All songs are by Brian Wilson and Mike Love, except where noted.

| No. | Title | Writer(s) | Length |
|---|---|---|---|
| 1. | "Surfin' Safari" |  | 2:06 |
| 2. | "Surfin' USA" | Brian Wilson / Chuck Berry | 2:29 |
| 3. | "Surfer Girl" | Brian Wilson | 2:28 |
| 4. | "Little Deuce Coupe" | Brian Wilson / Roger Christian | 1:39 |
| 5. | "Be True to Your School" |  | 2:06 |
| 6. | "Fun, Fun, Fun" |  | 2:04 |
| 7. | "I Get Around" |  | 2:15 |
| 8. | "Shut Down" | Brian Wilson / Roger Christian | 1:51 |
| 9. | "Dance, Dance, Dance" | Brian Wilson / Carl Wilson / Mike Love | 2:00 |
| 10. | "Do You Wanna Dance?" | Bobby Freeman | 2:19 |
| 11. | "Help Me, Rhonda" |  | 3:10 |
| 12. | "California Girls" |  | 2:38 |
| 13. | "Barbara Ann" | Fred Fassert | 2:20 |
| 14. | "Sloop John B" | Traditional; arranged by Brian Wilson | 2:59 |
| 15. | "Wouldn't It Be Nice" | Brian Wilson / Tony Asher / Mike Love | 2:25 |
| 16. | "Good Vibrations" |  | 3:37 |
| 17. | "409" | Brian Wilson / Mike Love / Gary Usher | 2:00 |
| 18. | "God Only Knows" | Brian Wilson / Tony Asher | 2:52 |
| 19. | "Catch a Wave" |  | 2:09 |
| 20. | "Kokomo" | John Phillips / Mike Love / Terry Melcher / Scott McKenzie | 3:37 |

===1999 version===
Source:

All songs are by Brian Wilson and Mike Love and are mono single mixes, except where noted.

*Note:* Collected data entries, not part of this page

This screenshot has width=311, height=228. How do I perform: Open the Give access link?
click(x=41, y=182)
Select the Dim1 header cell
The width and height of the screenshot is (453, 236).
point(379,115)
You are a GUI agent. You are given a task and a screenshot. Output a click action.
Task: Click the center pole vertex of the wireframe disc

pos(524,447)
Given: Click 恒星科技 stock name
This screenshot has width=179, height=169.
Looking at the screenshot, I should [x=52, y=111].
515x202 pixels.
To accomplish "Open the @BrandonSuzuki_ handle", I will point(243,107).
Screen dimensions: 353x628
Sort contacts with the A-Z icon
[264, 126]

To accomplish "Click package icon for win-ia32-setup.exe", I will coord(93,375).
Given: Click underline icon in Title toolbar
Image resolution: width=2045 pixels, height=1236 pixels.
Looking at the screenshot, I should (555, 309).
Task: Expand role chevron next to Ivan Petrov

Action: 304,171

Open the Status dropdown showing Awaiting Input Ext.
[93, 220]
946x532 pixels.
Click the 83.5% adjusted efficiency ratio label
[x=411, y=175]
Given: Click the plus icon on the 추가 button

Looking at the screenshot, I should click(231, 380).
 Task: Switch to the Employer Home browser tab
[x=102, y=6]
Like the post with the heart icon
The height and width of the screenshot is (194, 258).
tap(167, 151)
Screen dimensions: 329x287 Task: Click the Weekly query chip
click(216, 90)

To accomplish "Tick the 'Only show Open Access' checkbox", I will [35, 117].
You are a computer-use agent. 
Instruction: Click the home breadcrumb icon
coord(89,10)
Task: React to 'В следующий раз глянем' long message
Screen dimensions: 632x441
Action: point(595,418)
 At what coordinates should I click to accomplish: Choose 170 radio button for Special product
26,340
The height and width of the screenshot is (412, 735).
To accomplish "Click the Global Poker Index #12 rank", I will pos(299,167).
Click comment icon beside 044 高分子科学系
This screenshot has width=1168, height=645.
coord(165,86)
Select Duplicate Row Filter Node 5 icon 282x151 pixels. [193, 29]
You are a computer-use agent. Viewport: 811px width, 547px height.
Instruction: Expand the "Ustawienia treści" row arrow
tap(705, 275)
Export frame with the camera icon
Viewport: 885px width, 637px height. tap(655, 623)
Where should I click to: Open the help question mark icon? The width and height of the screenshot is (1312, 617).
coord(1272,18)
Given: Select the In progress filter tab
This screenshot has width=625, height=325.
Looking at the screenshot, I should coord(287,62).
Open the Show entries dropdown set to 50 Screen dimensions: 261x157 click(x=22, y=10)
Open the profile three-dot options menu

| No. | Title | Writer(s) | Length |
|---|---|---|---|
| 1. | "Surfin' Safari" |  | 2:06 |
| 2. | "409" | Brian Wilson / Mike Love / Gary Usher | 2:00 |
| 3. | "Surfin' USA" | Brian Wilson / Chuck Berry | 2:28 |
| 4. | "Shut Down" | Brian Wilson / Roger Christian | 1:50 |
| 5. | "Surfer Girl" | Brian Wilson | 2:27 |
| 6. | "Little Deuce Coupe" | Brian Wilson / Roger Christian | 1:50 |
| 7. | "Catch a Wave" (Mono album mix) |  | 2:19 |
| 8. | "Be True to Your School" |  | 2:07 |
| 9. | "Fun, Fun, Fun" |  | 2:19 |
| 10. | "I Get Around" |  | 2:14 |
| 11. | "Dance, Dance, Dance" | Brian Wilson / Carl Wilson / Mike Love | 2:00 |
| 12. | "Do You Wanna Dance?" | Bobby Freeman | 2:19 |
| 13. | "Help Me, Rhonda" |  | 2:48 |
| 14. | "California Girls" |  | 2:45 |
| 15. | "Barbara Ann" | Fred Fassert | 2:09 |
| 16. | "Sloop John B" | Traditional; arranged by Brian Wilson | 2:56 |
| 17. | "Wouldn't It Be Nice" | Brian Wilson / Tony Asher / Mike Love | 2:24 |
| 18. | "God Only Knows" | Brian Wilson / Tony Asher | 2:50 |
| 19. | "Good Vibrations" |  | 3:37 |
| 20. | "Kokomo" (Stereo single mix) | John Phillips / Mike Love / Terry Melcher / Scott McKenzie | 3:36 |

==Certifications==

| Region | Certification | Certified units/sales |
| France (SNEP) | Gold | 100,000^{*} |
^{*} Sales figures based on certification alone.